=== BRANO FORNITO ===

L’amore al tuo fianco. Tra sacrificio e speranza
Riflessioni di Carlos Osma* pubblicate sul blog Homoprotestantes (Spagna) il 7 luglio 2015, liberamente tradotte da Marco Galvagno
Quando i primi raggi di sole ruppero l’oscurità nella quale viveva iniziò a camminare per soddisfare la volontà di Dio. Era deciso a concedere tutto e a terminare con ciò che voleva maggiormente, ciò che lo rendeva felice. Dio stesso glielo chiedeva e anche se avrebbe potuto dire no, non ebbe il coraggio di farlo. Chi poteva affrontare un Dio che vuole tutto? Chi può fuggire da un Dio assetato di sangue.
Aveva ricevuto un ordine, più che una richiesta e si sentì incapace di fuggire in un altro mondo in cui la divinità rispettasse l’amore che sentiva. Per questo non ci fu fede nella sua decisione, non ci fu una volontà libera che scelse di fidarsi. Si alzò e iniziò il cammino, però rassegnato e intimorito.
Mentre camminava a testa bassa con due servi e un asino carico di speranze infrante, si ricordò il giorno in cui Dio lo aveva invitato a guardare il cielo per raccontare i suoi sogni. Il giorno in cui lo aveva chiamato, perché lasciasse indietro ciò che si aspettava da lui e si dirigesse verso l’impossibile.
Si chiedeva dove aveva perso quel Dio che non voleva sangue, ne sacrifici umani, né dolore, quel Dio che lo chiamava solo ad aver fiducia, a credere, ad aver fede e a camminare verso la terra promessa. Se chiudeva gli occhi e cercava di evadere da ciò che stava vivendo in quel momento ancora risuonavano le parole.
“Benedirò quelli che ti benediranno, maledirò quelli che ti malediranno e saranno benedette in tutte le famiglie della terra”.
Quando il suo desiderio, la sua speranza, la sua vita gli chiese cosa voleva offrire a Dio, alzò la testa e lo guardò negli occhi. E in quello sguardo si vide sconfitto, sottomesso, umiliato, così non seppe che cosa rispondergli e gli mentì: “Dio fornirà l’agnello in olocausto” .
Sapeva che stava per rinunciare all’irrinunciabile, per commettere un atto contro natura, di rinunciare all’amore che sentiva per non disubbidire al comandamento divino. Che dolore profondo seguire un Dio così, però per caso ce n ‘era un altro? Da tanto tempo non camminava verso la terra promessa e si era adattato a vivere sotto la legge del sacrificio. Non voleva pensare, né lasciarsi prendere dalla compassione, dall’amore così mentre si faceva buio, senza titubanze, alzò l’altare del sacrificio e ci mise sopra la legna.

=== DATI FORNITI ===

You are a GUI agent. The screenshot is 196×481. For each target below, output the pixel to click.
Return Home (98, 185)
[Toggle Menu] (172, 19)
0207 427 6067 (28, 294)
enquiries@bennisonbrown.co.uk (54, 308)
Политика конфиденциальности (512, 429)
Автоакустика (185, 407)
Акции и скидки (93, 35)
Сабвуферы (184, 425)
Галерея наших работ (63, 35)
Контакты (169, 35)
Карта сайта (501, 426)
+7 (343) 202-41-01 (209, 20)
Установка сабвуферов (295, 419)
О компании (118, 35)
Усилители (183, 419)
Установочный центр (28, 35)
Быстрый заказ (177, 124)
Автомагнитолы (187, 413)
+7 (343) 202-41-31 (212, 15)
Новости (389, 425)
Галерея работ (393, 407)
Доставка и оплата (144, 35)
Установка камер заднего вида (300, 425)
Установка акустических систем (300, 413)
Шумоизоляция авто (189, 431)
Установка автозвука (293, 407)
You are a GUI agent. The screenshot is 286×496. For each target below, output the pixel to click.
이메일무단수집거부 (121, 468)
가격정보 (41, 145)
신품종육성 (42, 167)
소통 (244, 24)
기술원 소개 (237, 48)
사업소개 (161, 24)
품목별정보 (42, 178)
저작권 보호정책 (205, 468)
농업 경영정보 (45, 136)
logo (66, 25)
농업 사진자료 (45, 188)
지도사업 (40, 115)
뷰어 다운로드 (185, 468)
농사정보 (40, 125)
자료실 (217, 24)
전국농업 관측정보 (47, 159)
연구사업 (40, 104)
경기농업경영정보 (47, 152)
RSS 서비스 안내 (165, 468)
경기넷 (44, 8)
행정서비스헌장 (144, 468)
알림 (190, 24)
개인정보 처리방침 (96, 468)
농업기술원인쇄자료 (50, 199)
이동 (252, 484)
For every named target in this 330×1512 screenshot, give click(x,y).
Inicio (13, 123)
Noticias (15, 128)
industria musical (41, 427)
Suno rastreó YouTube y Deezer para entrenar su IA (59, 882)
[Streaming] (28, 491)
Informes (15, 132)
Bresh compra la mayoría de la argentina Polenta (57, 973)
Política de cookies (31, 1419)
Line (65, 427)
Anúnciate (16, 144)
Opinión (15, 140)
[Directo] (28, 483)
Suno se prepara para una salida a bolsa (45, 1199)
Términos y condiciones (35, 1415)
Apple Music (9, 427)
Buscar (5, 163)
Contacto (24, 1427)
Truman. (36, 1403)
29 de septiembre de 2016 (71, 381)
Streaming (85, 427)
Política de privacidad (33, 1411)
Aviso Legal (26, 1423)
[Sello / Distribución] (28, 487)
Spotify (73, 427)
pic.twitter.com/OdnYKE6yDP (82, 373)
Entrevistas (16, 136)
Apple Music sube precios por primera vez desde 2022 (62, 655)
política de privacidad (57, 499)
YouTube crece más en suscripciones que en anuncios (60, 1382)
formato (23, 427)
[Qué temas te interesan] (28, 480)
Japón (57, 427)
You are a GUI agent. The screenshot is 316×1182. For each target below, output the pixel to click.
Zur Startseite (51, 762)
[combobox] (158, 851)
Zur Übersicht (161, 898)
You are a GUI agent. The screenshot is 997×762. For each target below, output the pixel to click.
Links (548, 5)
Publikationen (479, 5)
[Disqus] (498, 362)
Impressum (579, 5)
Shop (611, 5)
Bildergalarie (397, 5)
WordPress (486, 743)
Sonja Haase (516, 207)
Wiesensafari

===

• COMPITI RICHIESTI
• A. Nel brano fornito, chi accompagna il cammino a testa bassa?
• B. Individua nelle voci ogni riga che contiene la stringa "Установка" e copiala.

• RISULTATI PER COMPITO
• A. Due servi e un asino carico di speranze infrante.

• B.
Установка сабвуферов (295, 419)
Установка камер заднего вида (300, 425)
Установка акустических систем (300, 413)
Установка автозвука (293, 407)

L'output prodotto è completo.